# RECORDS FOR THIS EXERCISE:

┄┄┄┄┄┄

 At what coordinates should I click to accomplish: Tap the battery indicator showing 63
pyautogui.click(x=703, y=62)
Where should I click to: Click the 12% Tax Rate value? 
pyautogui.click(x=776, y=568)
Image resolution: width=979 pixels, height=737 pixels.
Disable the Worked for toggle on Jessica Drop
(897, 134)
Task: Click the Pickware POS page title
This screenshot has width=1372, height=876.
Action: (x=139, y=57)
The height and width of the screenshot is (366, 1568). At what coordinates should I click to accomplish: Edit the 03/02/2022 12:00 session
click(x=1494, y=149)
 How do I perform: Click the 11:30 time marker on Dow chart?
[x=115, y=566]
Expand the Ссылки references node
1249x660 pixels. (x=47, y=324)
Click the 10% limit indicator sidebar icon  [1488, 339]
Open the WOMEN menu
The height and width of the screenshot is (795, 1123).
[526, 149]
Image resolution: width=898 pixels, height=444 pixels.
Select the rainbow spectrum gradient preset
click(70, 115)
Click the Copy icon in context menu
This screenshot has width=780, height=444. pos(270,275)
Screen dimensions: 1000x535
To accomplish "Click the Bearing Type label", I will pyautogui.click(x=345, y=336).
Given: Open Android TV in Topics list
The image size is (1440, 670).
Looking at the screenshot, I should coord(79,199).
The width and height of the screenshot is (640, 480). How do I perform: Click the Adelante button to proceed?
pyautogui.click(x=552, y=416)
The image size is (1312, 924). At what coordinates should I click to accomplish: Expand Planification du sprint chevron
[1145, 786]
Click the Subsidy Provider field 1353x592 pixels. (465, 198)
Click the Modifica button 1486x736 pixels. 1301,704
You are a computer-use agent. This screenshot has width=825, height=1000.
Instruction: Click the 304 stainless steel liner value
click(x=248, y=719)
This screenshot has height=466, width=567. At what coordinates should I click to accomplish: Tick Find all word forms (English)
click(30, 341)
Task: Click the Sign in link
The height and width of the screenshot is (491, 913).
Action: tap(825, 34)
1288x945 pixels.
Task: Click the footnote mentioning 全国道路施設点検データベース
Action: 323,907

┄┄┄┄┄┄

# YOUR INSTRUCTIONS:
Find the string "Open" in the data. Report each line it appears in.

# SOLUTION:
Open the WOMEN menu
Given: Open Android TV in Topics list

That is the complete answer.